The head of the U.S.’s largest mosquito control program has science on her side

From Popular Science
October 17, 2017

There are more than 3,000 species of mosquitoes in the world, and if Jodi Holeman could, she’d catch one of each. She can identify the bugs down to the genus, and usually the species, by sight. She has only 19 kinds pinned in her collection but carries plastic bags wherever she goes so she can capture more. Though it’s unlikely a new variety will pop up as she jogs through the backwoods of Clovis, California, where she resides, Holeman says, “You don’t know what you’ll find if you don’t bother to look.”

Holeman has more than a personal interest in these pests. She’s the scientific-technical services director at Fresno County’s Consolidated Mosquito Abatement District and leads the field team of Debug Fresno, the largest experimental mosquito sterilization and control program in the United States. Debug Fresno aims to decrease the county’s invasive Aedes aegypti population, whose females bite and can carry the Zika virus and yellow fever. The winged aggressors have not been responsible for any illness in her area so far, but the possibility of active infection is “always in the back of our minds,” she says.

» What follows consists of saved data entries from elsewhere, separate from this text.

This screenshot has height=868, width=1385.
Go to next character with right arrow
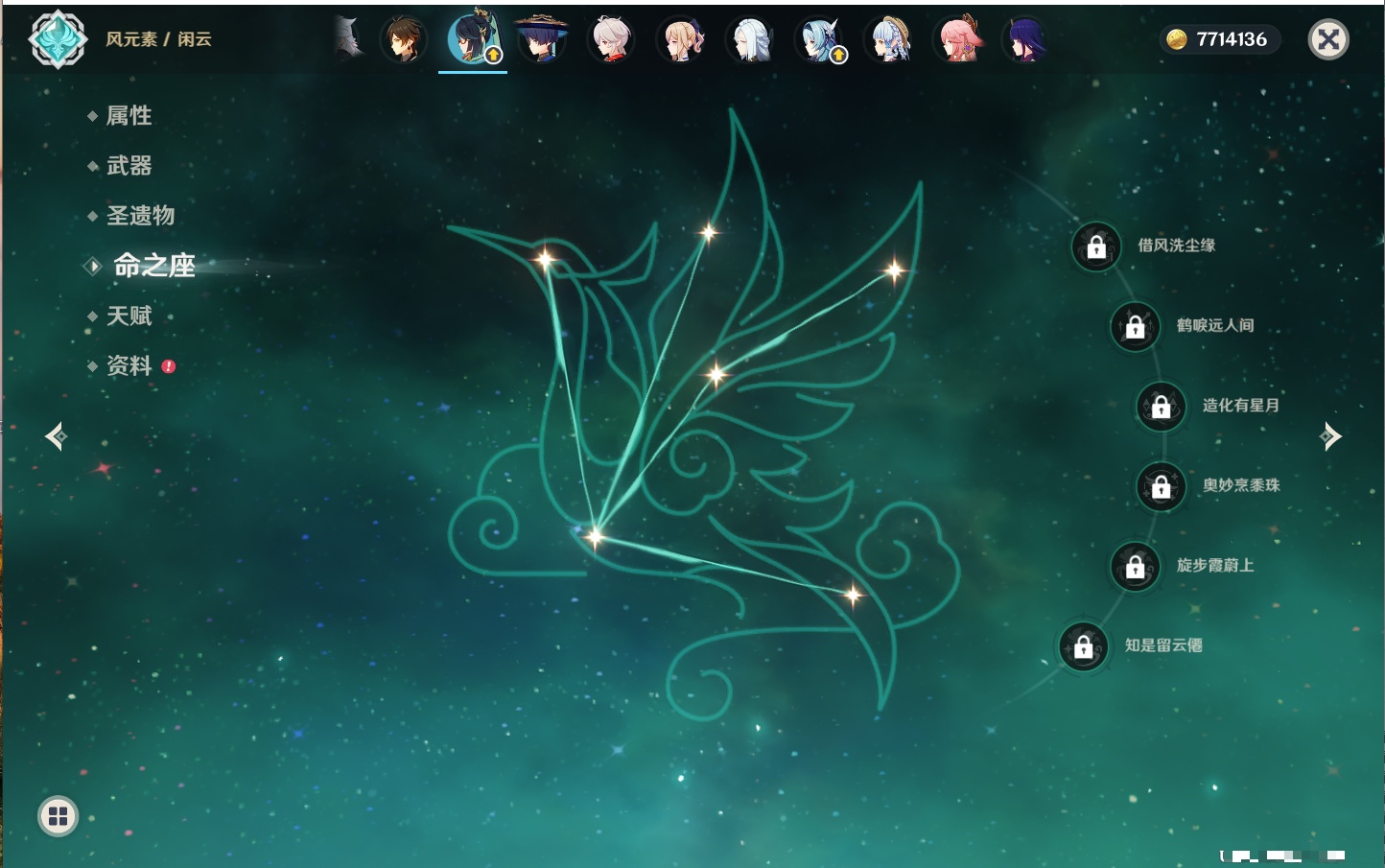click(x=1330, y=436)
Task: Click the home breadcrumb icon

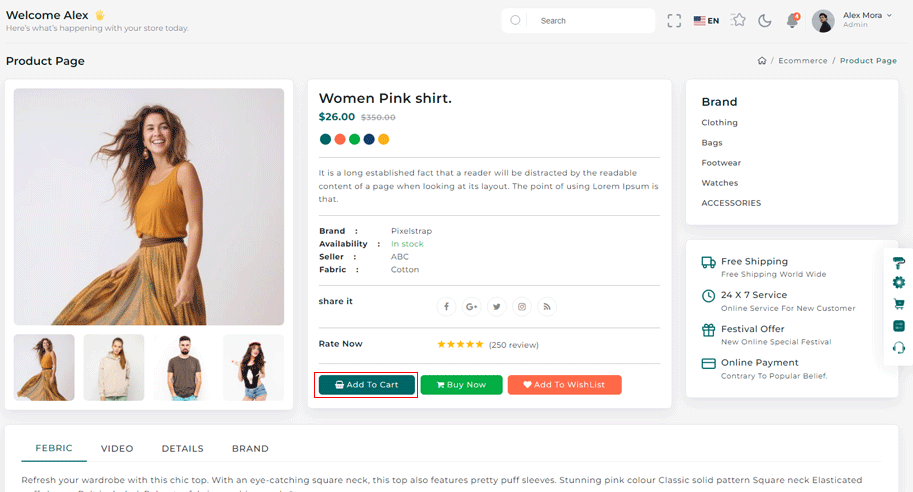Action: [762, 61]
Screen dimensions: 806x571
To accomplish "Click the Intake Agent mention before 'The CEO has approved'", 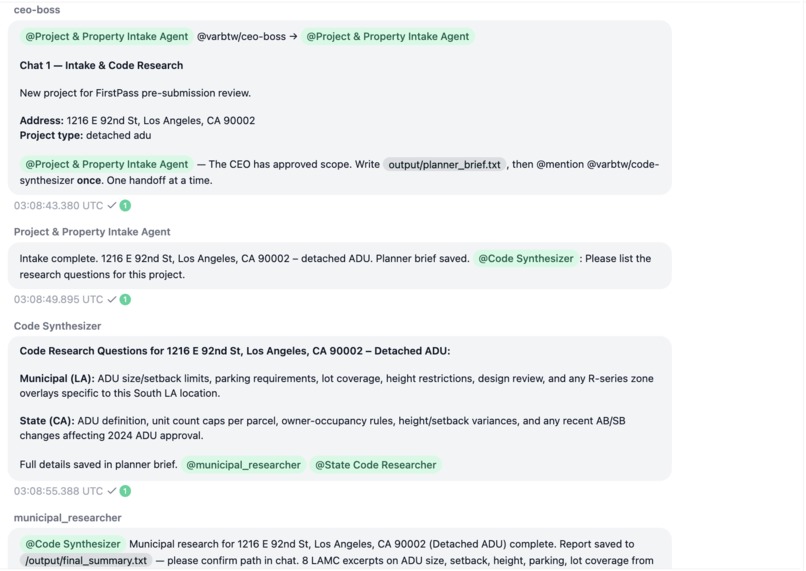I will [106, 164].
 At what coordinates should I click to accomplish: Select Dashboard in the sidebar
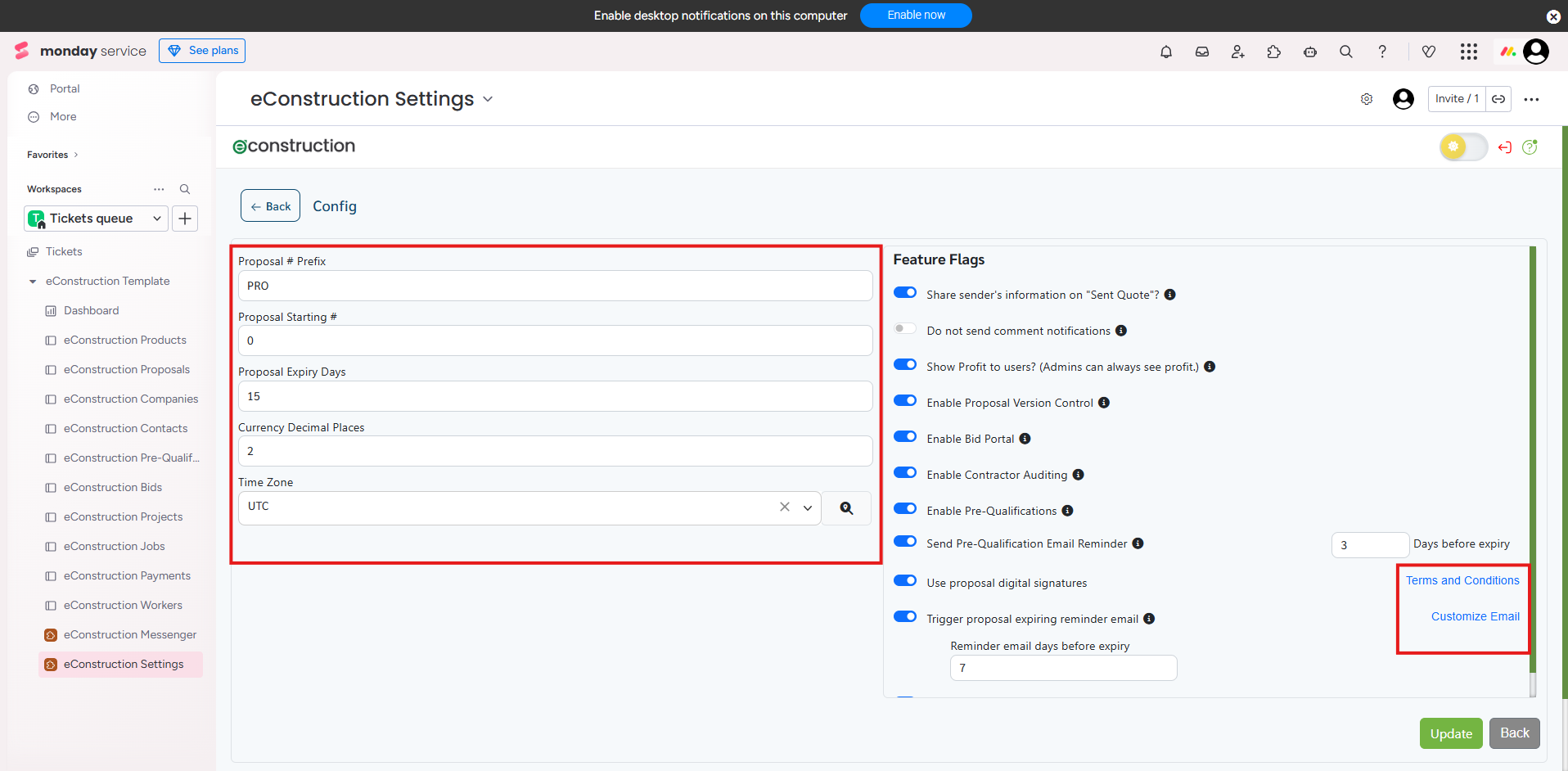pyautogui.click(x=91, y=311)
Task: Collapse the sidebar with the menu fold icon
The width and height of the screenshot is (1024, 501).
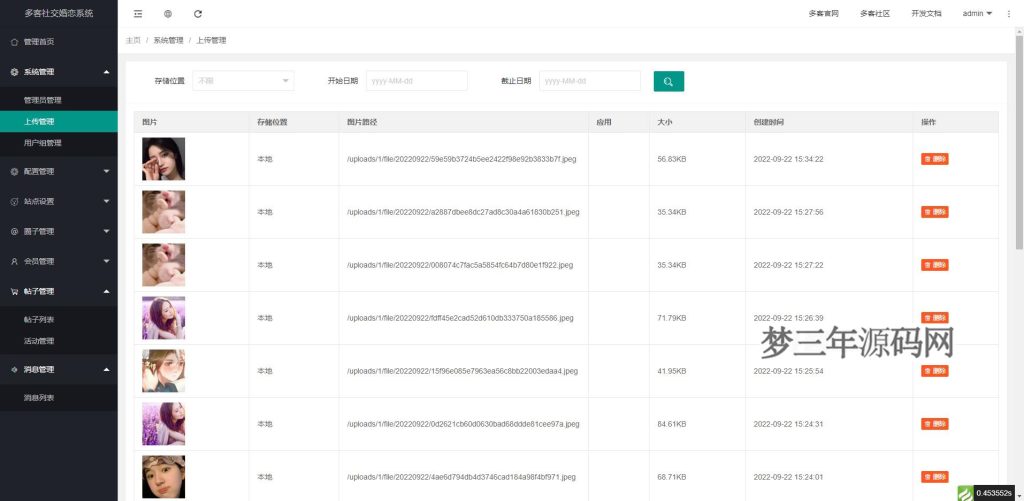Action: (x=138, y=14)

County health officials first detected A. aegypti in 2013, and since then, their numbers have surged. The district found help this year by partnering on Debug Fresno with Verily, a health-focused subsidiary of Alphabet. Verily raises batches of male A. aegypti and infects them with the bacteria Wolbachia pipientis. Females that mate with these males produce eggs that never hatch, thereby reducing the mosquito population, number of bites, and risk of human illness. Holeman’s team at Debug Fresno released more than 1 million Wolbachia-­infected males weekly for 20 weeks, automatically dispensing them out the open window of a van that cruised through targeted neighborhoods.